L'homme a donc choisi son jour et il est si désabusé et prêt à exécuter son projet de se tuer que, chemin faisant, il refuse de venir en aide à une fillette qu'il croise dans la rue. Pourtant suppliante, désespérée et dans une grande détresse, la petite ne parviendra point à l'adoucir. Ce n'est déjà plus un homme. La résolution seule est déjà un départ, l'amorce du suicide, le début du chemin qui l'éloignera de l'humanité. C'est une idée foncièrement juste pour qui est cohérent : celui qui est résolu à un changement, à un voyage, est déjà parti et regarde déjà ceux qu'il laisse avec mépris ou indifférence, et sans regret aucun. Il est ailleurs, déjà plus homme. N'importe s'il est encore physiquement là : la décision vaut le départ réel.
Seulement, ce voyage sera de courte durée pour notre homme. Sitôt rentré chez lui et prêt à appuyer sur la gâchette de son revolver, il éprouve soudain une légère culpabilité d'abord d'avoir abandonné à son sort la gamine. Culpabilité qui va grandissante, qui envahit toute sa pensée au point de le troubler et de le faire douter terriblement. Voilà là aussi une singulière image, une façon de considérer la vie : il suffit parfois d'une circonstance mineure pour douter d'abord puis renoncer à un projet pourtant bien décidé. C'est là l'une des faiblesses de l'Homme, ou bien sa force au contraire : celle de parfois s'en remettre aux circonstances non seulement, mais aussi de foncièrement s'écouter. Voulait-il réellement se suicider si la simple détresse d'une gamine qu'il ne connaît pas l'arrête ?
N'importe, l'homme renonce. Ou plutôt il s'endort.

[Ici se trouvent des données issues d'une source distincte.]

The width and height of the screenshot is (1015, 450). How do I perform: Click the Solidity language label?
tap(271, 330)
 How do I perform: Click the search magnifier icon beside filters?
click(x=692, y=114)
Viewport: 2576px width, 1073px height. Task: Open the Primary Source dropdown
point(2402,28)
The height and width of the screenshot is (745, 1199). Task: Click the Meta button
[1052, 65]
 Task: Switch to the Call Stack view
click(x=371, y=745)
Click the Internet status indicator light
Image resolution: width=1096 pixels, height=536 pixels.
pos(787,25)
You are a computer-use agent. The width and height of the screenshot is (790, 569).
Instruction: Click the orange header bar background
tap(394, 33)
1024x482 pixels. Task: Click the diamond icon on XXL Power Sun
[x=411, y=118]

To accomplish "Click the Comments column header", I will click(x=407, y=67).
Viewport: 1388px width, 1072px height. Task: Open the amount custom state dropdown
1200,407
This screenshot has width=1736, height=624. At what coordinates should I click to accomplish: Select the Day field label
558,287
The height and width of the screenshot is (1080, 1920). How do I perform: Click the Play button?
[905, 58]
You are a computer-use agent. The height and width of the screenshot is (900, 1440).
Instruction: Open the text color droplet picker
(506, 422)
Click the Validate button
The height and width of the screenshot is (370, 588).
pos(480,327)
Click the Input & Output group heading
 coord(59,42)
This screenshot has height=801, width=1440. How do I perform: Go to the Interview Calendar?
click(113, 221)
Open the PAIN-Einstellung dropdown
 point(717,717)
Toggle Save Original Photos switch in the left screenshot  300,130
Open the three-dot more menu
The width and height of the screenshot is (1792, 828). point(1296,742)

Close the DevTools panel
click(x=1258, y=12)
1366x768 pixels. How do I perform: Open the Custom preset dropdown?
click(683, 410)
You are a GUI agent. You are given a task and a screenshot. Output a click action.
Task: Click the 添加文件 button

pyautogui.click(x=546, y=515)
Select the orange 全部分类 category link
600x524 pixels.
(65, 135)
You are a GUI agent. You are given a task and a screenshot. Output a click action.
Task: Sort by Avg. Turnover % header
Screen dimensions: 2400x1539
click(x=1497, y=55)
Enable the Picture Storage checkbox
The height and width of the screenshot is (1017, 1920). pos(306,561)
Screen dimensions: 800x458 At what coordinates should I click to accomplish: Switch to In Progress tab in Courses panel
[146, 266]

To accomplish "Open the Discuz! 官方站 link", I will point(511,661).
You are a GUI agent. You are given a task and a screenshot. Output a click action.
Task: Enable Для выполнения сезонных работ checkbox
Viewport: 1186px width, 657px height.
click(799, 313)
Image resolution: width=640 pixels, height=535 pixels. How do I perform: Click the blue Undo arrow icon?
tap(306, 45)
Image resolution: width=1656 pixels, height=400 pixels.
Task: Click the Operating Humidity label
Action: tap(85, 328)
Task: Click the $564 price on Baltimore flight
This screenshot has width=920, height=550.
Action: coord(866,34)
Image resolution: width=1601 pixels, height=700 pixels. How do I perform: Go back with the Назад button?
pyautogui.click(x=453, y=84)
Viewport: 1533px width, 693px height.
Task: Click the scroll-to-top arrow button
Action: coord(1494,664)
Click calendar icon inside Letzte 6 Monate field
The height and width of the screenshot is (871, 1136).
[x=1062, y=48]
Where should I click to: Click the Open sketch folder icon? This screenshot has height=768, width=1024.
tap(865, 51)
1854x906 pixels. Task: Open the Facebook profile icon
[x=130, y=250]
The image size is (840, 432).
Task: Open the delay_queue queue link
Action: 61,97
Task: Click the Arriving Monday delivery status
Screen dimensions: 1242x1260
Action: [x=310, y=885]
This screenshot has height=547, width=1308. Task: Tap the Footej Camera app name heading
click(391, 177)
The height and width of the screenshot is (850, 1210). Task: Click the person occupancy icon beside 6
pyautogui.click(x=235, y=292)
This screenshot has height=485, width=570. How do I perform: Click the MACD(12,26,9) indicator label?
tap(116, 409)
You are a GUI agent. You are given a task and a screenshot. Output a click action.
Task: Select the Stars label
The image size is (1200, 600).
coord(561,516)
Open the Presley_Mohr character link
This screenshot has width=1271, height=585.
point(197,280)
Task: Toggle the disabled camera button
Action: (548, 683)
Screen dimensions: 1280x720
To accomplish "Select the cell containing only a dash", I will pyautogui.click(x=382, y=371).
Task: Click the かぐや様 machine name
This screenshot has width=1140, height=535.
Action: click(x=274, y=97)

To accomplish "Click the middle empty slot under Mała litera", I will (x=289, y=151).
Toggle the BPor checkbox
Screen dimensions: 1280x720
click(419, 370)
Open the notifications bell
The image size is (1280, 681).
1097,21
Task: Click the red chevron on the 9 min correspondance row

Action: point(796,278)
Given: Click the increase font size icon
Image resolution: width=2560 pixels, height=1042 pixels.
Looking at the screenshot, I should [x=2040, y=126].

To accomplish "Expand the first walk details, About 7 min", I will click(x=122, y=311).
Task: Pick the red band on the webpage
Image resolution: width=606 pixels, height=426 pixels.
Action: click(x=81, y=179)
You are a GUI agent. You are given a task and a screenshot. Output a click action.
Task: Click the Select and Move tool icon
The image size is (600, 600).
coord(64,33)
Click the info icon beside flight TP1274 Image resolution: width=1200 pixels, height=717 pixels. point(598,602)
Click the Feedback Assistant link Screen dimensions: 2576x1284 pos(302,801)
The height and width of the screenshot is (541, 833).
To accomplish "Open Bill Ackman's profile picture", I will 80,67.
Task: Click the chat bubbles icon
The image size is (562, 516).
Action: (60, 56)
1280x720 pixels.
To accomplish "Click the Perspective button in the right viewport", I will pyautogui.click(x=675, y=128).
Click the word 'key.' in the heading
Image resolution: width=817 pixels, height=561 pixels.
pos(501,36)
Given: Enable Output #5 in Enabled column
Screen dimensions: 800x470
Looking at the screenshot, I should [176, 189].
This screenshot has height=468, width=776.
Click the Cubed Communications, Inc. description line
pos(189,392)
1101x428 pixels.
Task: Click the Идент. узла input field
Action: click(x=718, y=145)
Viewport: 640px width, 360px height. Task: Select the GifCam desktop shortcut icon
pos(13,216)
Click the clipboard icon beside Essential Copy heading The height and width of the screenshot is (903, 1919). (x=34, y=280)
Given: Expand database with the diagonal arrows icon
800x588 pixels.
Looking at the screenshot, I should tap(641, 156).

Son sommeil est troublé par un long rêve, allégorie d'un message philosophique singulier : la raison abîme tout, l'œil éclairé pervertit le beau, la lucidité détruit toute illusion de bonheur.
Dans son rêve, l'homme atterrit sur une planète qu'il ignore et sur laquelle tous les hommes sont bons, bienfaisants et charitables, un peu comme aux temps de l'enfance, en mieux. Les lois sont à peu près inutiles, en ce que les hommes s'aiment et se respectent d'instinct. C'est une sorte de société parfaite, harmonieuse, utopique qui ne connaît point la guerre, le mensonge ni le moindre vice. S'il goûte d'abord à la joie de vivre dans une telle société, il y introduit peu à peu des notions que les habitants ignorent, notamment la science, le savoir, la philosophie et surtout la vérité. Il pense bien faire, les élever et les éclairer et cependant il va les corrompre. Peu à peu, et à son seul contact, cette société idéale pourrit et ressemble à ce qu'il connaît déjà sur la Terre.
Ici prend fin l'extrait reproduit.